The Season of Advent – Liturgy – 59.1

These liturgical texts are appropriate for use throughout the Season of Advent and may be repeated from week to week.

Confession and Lament

1

A voice cries out in the wilderness:
Repent! God’s kin-dom1 is on its way.

But how do we repent?
Trusting in God’s grace,
we confess our fear and sin,
and we turn to God with imagination and hope.

God,
we confess that we struggle
to imagine the possibility of a better world.
We are too exhausted
to dream of a reality
where rest is a sacred right;

too alienated from each other
to come together in mutual care
or to enact justice.
Forgive us.

Teach us to hear your prophets crying out:
Prepare the way! Amen.

Friends,
God has forgiven us and freed us,
through the mercy of Jesus Christ
and the power of the Holy Spirit,
to imagine and enact the better world
that is breaking into this one, even now.
In the name of Christ, we are forgiven. Amen.

2

Let us humbly confess our sin together
with confidence in God’s grace. 

Triune God,
we long for your new creation.
We do not know the hour,
and your people are suffering now.
Nation wars against nation
and the powerful preserve their privilege
at any cost, blaming the stranger.
Come quickly, Jesus! 

How desperately we need your revolution,
and how often we fail to be that revolution.
Forgive us when we do not
answer lies and bigotry with truth,
when we fail to resist injustice
and do not insist on peace.
Come now, Holy Spirit! 

Flood our hearts with love.
Forgive us when we choose violence over mercy,
and teach us to forge peace out of evil. Amen.
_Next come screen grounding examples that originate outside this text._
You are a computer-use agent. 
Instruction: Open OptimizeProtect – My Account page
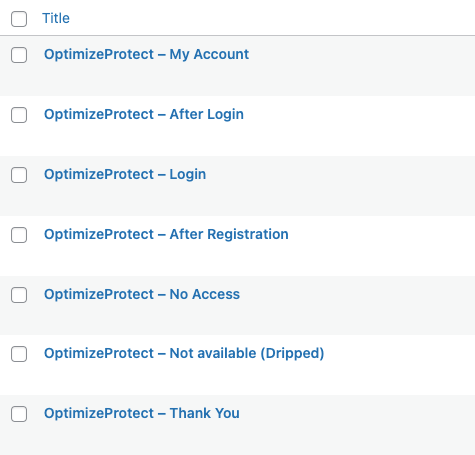tap(146, 54)
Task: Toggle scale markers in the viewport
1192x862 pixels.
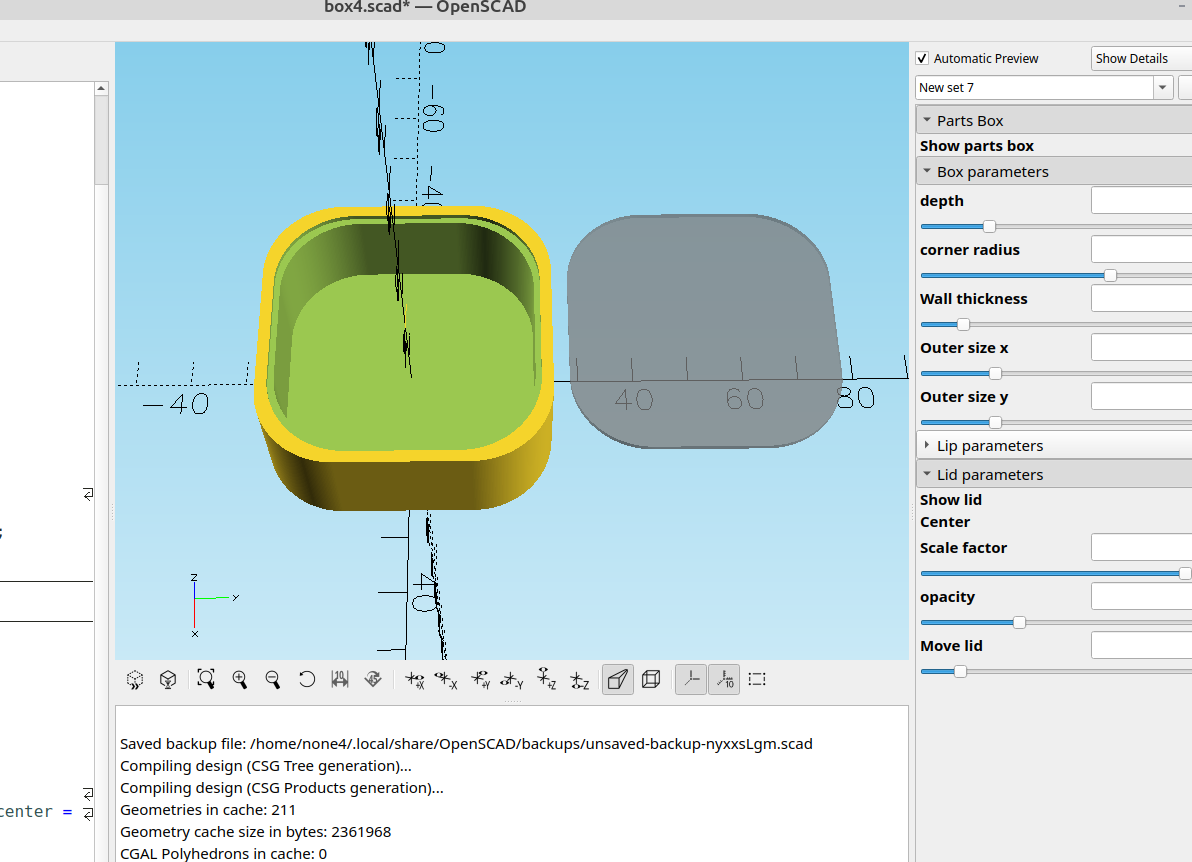Action: click(x=724, y=679)
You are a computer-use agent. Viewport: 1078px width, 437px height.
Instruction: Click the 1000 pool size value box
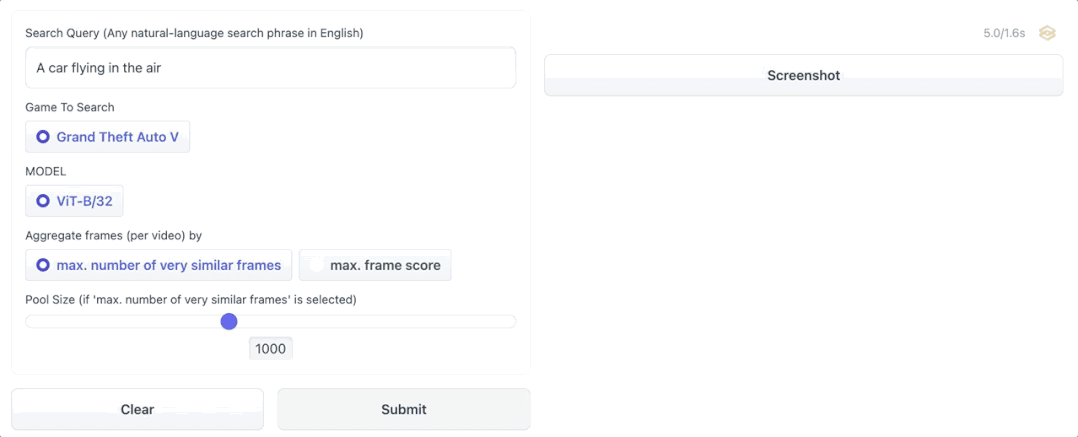coord(270,348)
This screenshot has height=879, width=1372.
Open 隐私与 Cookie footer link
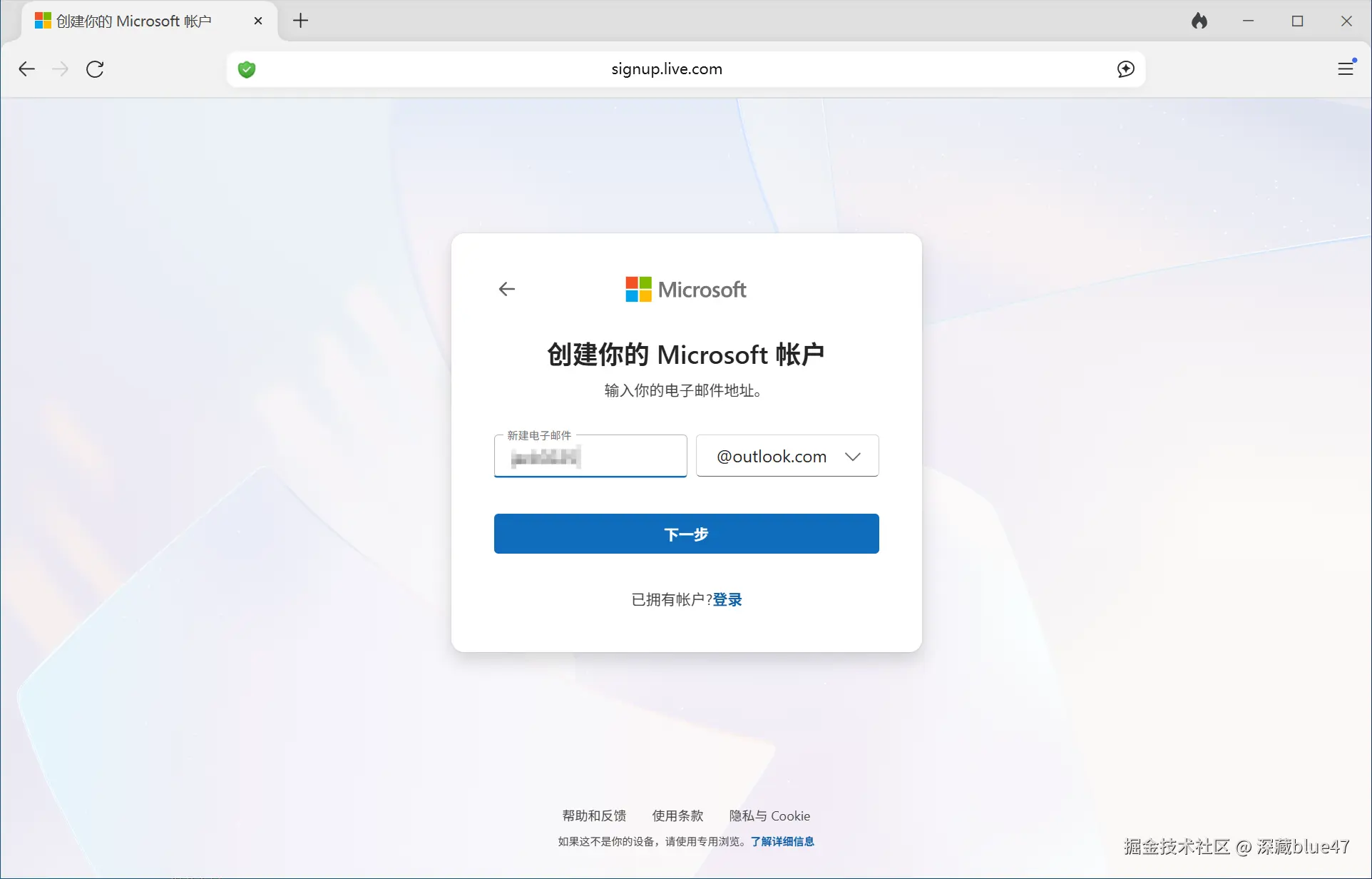(x=769, y=816)

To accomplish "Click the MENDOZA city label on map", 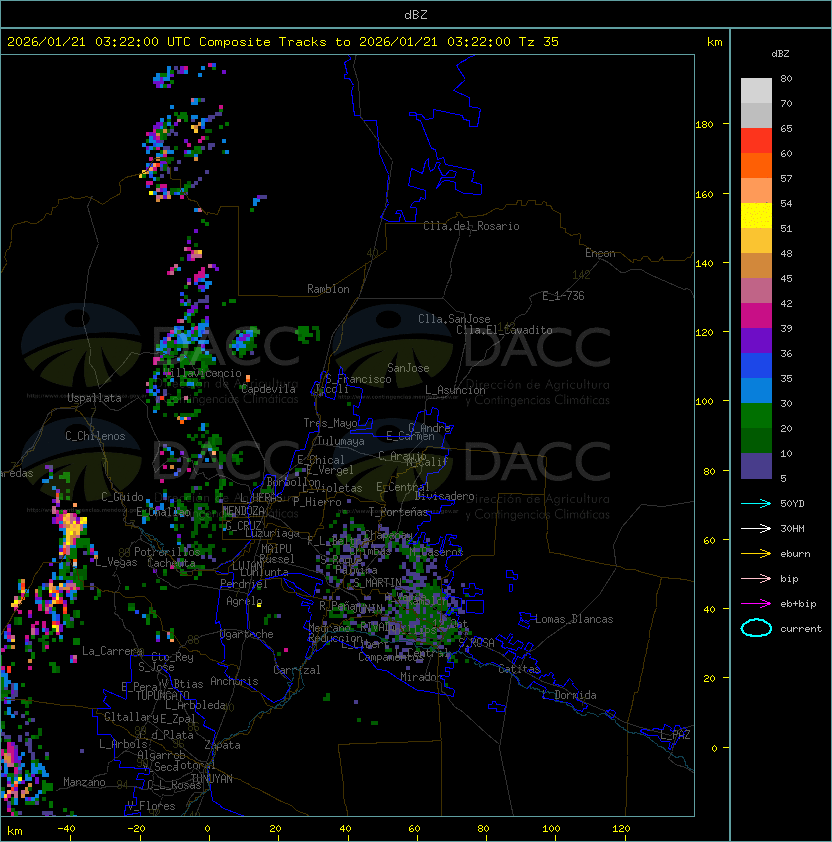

By God’s grace, in the name of Jesus Christ,
we are forgiven
and called to beat our swords into plowshares,
to change our words of harm against the stranger
into songs of love and welcome. Amen.

Note

1 The term “kin-dom of God” was first used by Latina theologian Ada María Isasi-Díaz instead of “kingdom of God” to resist patriarchal, hierarchical power structures. Removing just one letter subverts human conceptions of sovereignty, just as Jesus did in his parables: In God’s realm, the last are first; we are not God’s servants, but friends; not subjects, but family. As a queer person, I also appreciate the visual gap that the hyphen in “kin-dom” creates; alongside society’s outcasts, God is found in the gaps and at the edges, blurring borders and exploding order till margins meet in the middle. (Avery Arden)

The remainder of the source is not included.